まるでSFの話のようですが、いまや地球外知的生命探査(SETI)は、世界中の研究者が取り組む最先端の科学分野です。
イギリスの科学ジャーナリストであるキース・クーパーが、「地球以外に住みやすい星はあるか」「地球外からのメッセージは見つかるか」「エイリアンとのコンタクトは危険か」などのさまざまな謎に挑む科学者達に取材した『彼らはどこにいるのか』より、一部抜粋・再構成して、「エイリアンは本当に存在するのか」をめぐる考察を紹介します。

みんなどこにいるんだ

1950年、フェルミ〔注:エンリコ・フェルミ(1901-1954)。イタリア出身の米国の物理学者〕はある日ランチタイムに同僚と休憩室にいて、同僚のひとり、エミール・コノピンスキーが、『ニューヨーカー』誌の最新号(正確に言えば5月2日号)を読んでいた。『ニューヨーカー』は、今も刊行されている風刺に富んだニュース雑誌だ。

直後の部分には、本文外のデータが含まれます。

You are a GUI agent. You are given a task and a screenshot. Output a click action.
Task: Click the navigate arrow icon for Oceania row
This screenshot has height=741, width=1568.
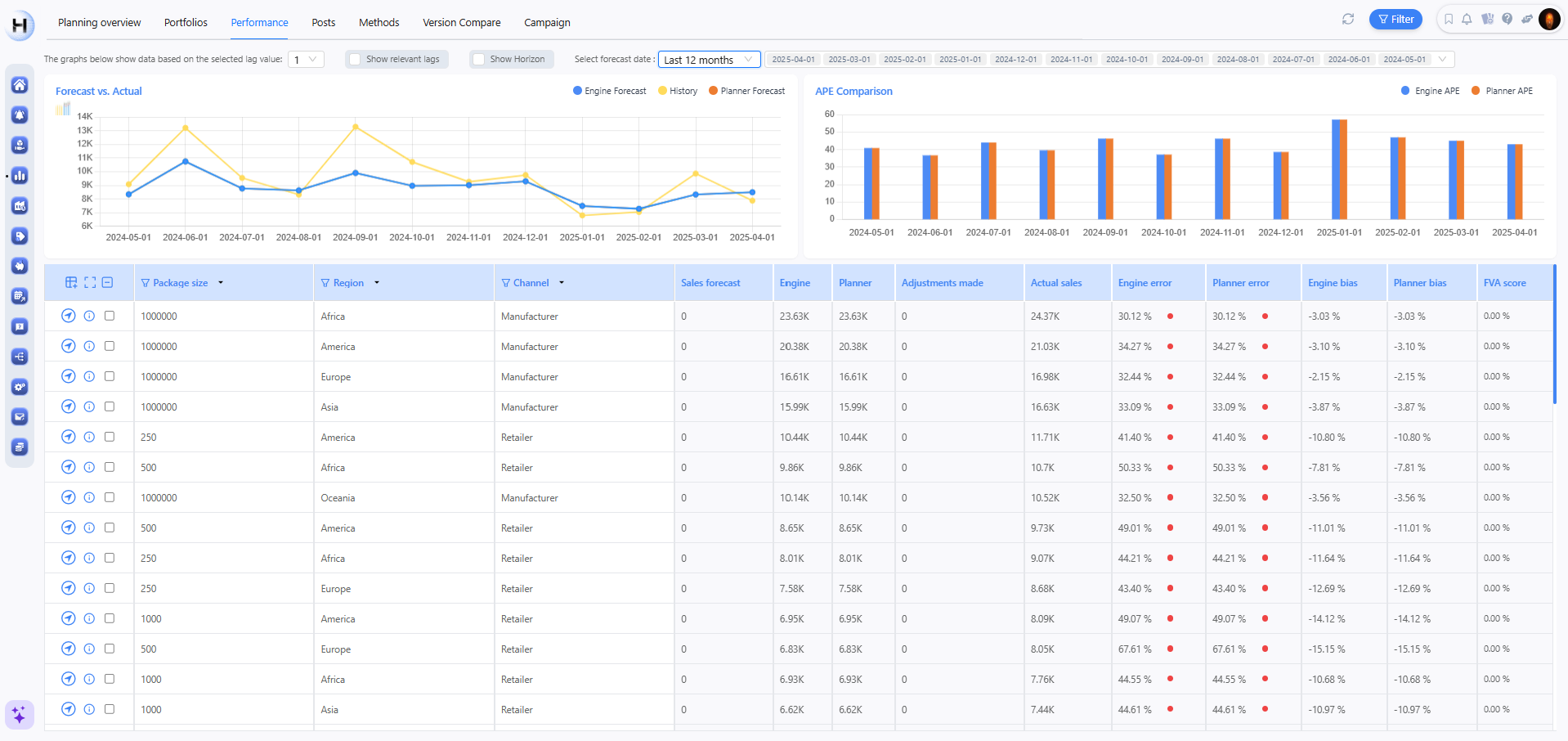69,497
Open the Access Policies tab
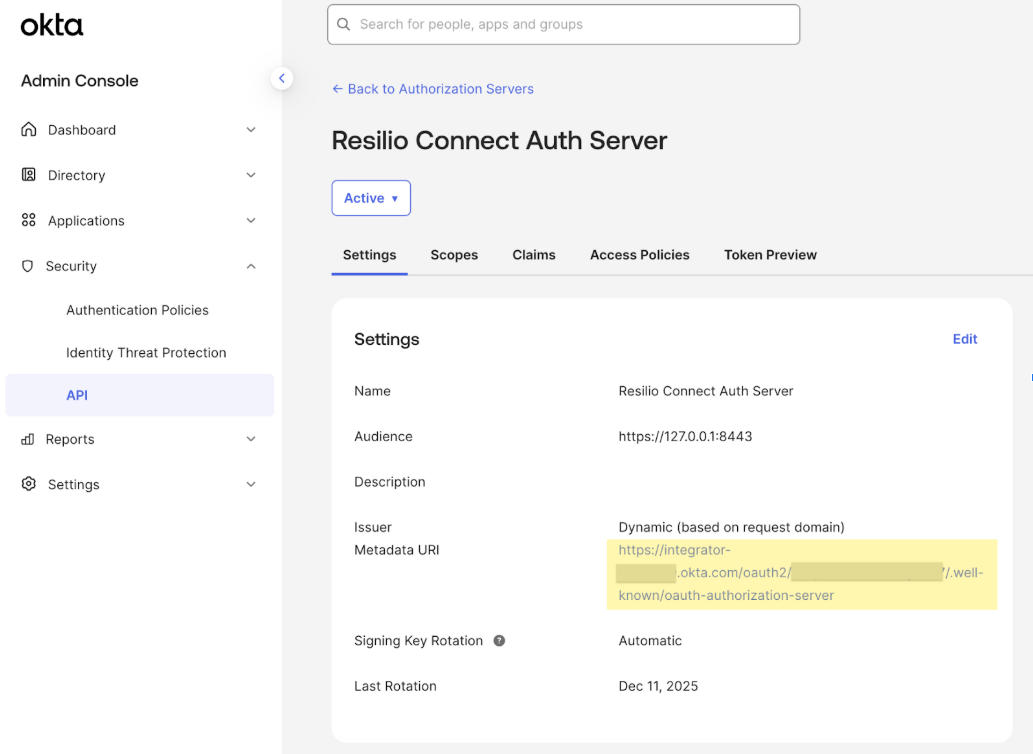The width and height of the screenshot is (1033, 754). [x=640, y=255]
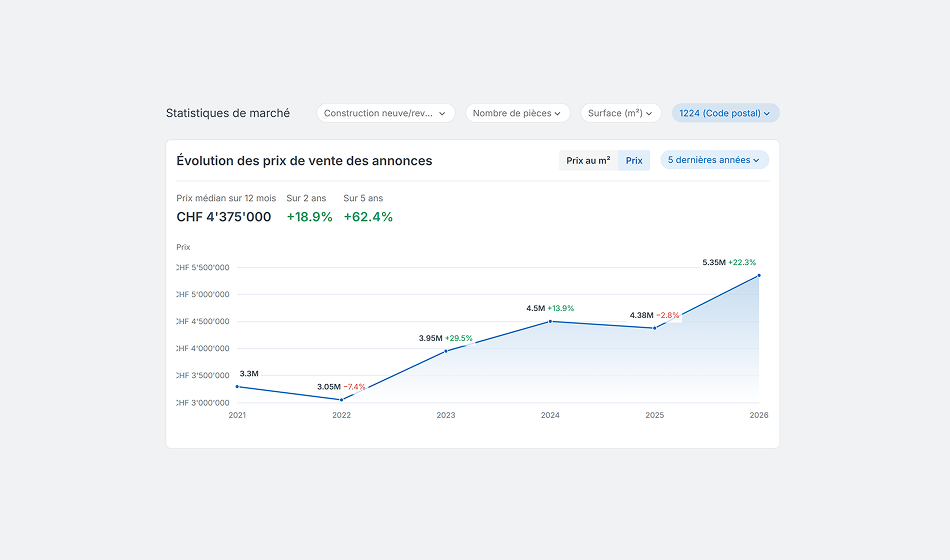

その号では、ニューヨーク市街の不可解な話がふたつ記事になっていた。ひとつの記事では、ゴミ箱の奇妙な盗難が相次いでいると伝えられていた。もうひとつの記事には、アメリカで巻き起こっている最新のブーム、空飛ぶ円盤の目撃報告について記されていた。『ニューヨーカー』の漫画家はふたつの記事をひとつにして、緑の小人たち〔注:宇宙人のことをよく表現される外見からこう呼ぶ〕が触手でゴミ箱をつかみ、空飛ぶ円盤に駆け込んでいる絵を描いていた。

それでフェルミは考えた――ゴミ箱や空飛ぶ円盤についてではなく、もっと大きな視点の話だ。

「みんなどこにいるんだ?」

彼はおおげさに尋ねた。おそらく空飛ぶ円盤の報告はいかさまか飛行機の見間違えだと考え、ETがわれわれのもとを訪れていないのは恒星間旅行が不可能だからなのではないかと思っていたのだろう。

1970年代に、フェルミの疑問は、フランク・ティプラーなどの科学者によってアレンジされた。彼らは、パラドックスと表現したものに変えたのだ。70年代はダイダロス計画の時代で、ボイジャー探査機が外部太陽系と遠くの星々へ向けて飛び立つところでもあった。